A letter two lobbyists submitted to Treasury on behalf of T-Mobile referenced the pending Sprint merger, deemed the “Combination” in a footnote.
“Our concerns are particularly pronounced for the pending Combination and other transactions involving large, publicly traded corporations where the target corporation is a loss corporation,” two Miller & Chevalier Chartered lobbyists said in the letter.
The letter, released Nov. 12 under the Freedom of Information Act, asks that T-Mobile’s merger with Sprint and other publicly announced transactions be grandfathered, or not subject to the proposal (REG-125710-18). Otherwise, the telecom giant could be limited in its ability to increase how much of Sprint’s losses it can use to offset taxes after the merger.

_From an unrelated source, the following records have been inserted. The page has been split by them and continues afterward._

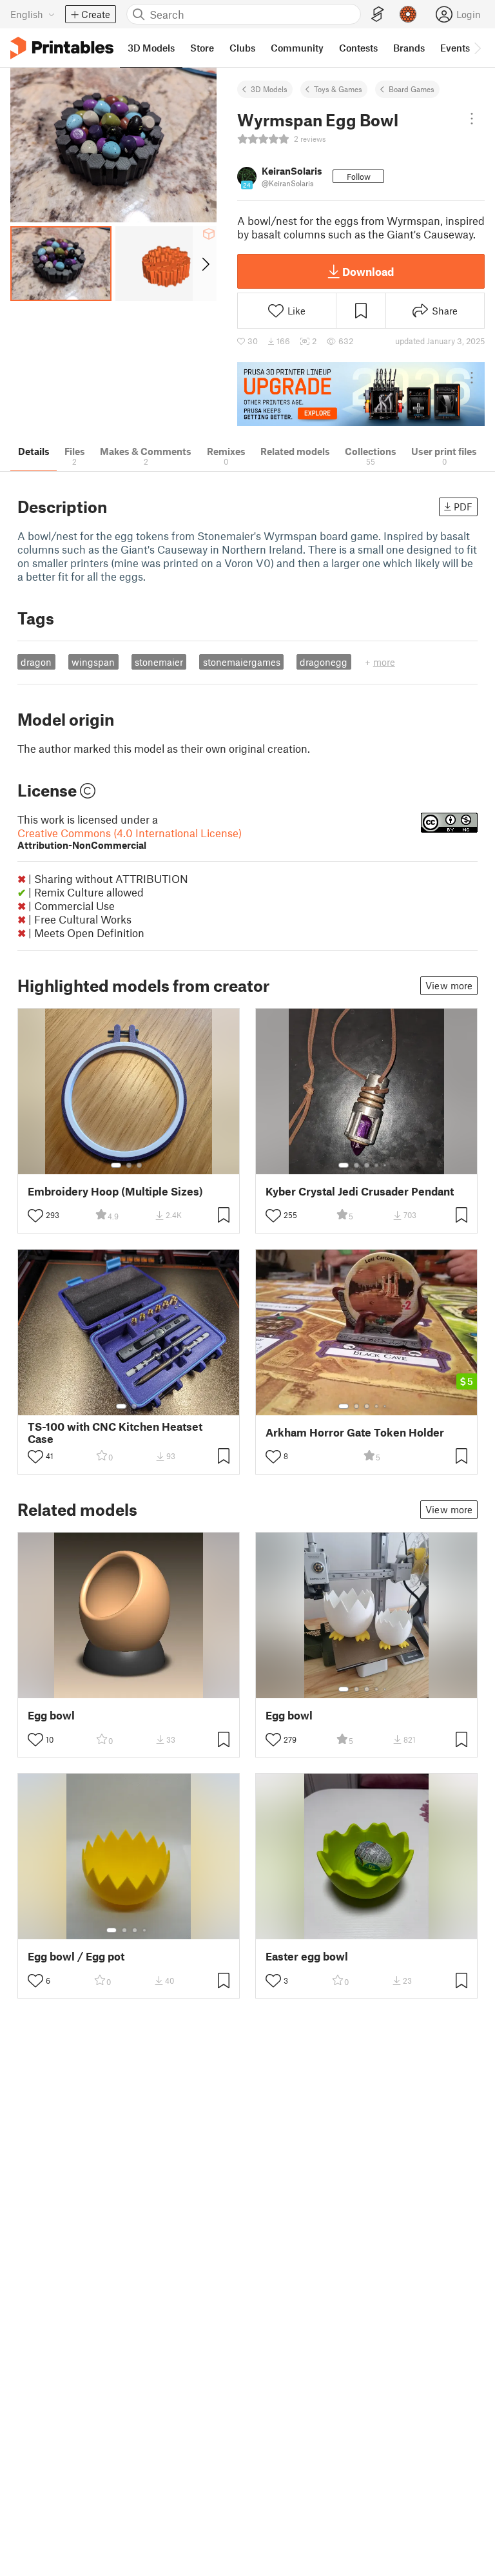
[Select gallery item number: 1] (116, 1165)
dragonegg (323, 662)
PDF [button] (463, 506)
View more (448, 985)
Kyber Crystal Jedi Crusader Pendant (360, 1191)
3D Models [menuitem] (151, 47)
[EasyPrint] (377, 14)
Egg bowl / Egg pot (76, 1956)
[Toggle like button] (35, 1215)
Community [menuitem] (297, 47)
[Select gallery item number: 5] (386, 1165)
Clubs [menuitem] (242, 47)
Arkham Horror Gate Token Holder (355, 1432)
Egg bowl (51, 1715)
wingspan (93, 662)
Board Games (411, 88)
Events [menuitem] (455, 47)
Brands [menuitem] (409, 47)
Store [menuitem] (202, 47)
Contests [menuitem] (358, 47)
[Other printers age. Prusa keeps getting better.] (361, 394)
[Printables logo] (61, 48)
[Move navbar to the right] (477, 47)
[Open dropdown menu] (472, 118)
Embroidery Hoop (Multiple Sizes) (115, 1191)
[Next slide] (205, 263)
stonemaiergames (241, 662)
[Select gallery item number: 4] (377, 1165)
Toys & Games (338, 88)
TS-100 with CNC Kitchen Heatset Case (115, 1432)
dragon (36, 662)
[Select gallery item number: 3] (139, 1165)
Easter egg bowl (307, 1956)
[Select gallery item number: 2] (128, 1165)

T-Mobile didn’t immediately respond to a request for comment.
The proposed rules would eliminate a method of calculating losses after a merger or acquisition, based on the values of certain assets held by the target company. This method, known as the Section 338 approach, helped maximize a target company’s built-in gains from those assets. This could increase the amount of the target company’s net operating losses that the combined company can use each year to offset its taxes after a merger or acquisition.
Built-in gains are based on differences between the value of a company’s investment in its assets and the fair market value of those assets.
Tax code Section 382 restricts how much of a target company’s net operating losses can be used after the company is acquired, a policy intended to keep companies from trafficking in those tax-reducing losses.
As of March 1, Sprint had federal net operating loss carryforwards from prior years of $21.3 billion, according to its most recent annual financial filing, posted at the end of May.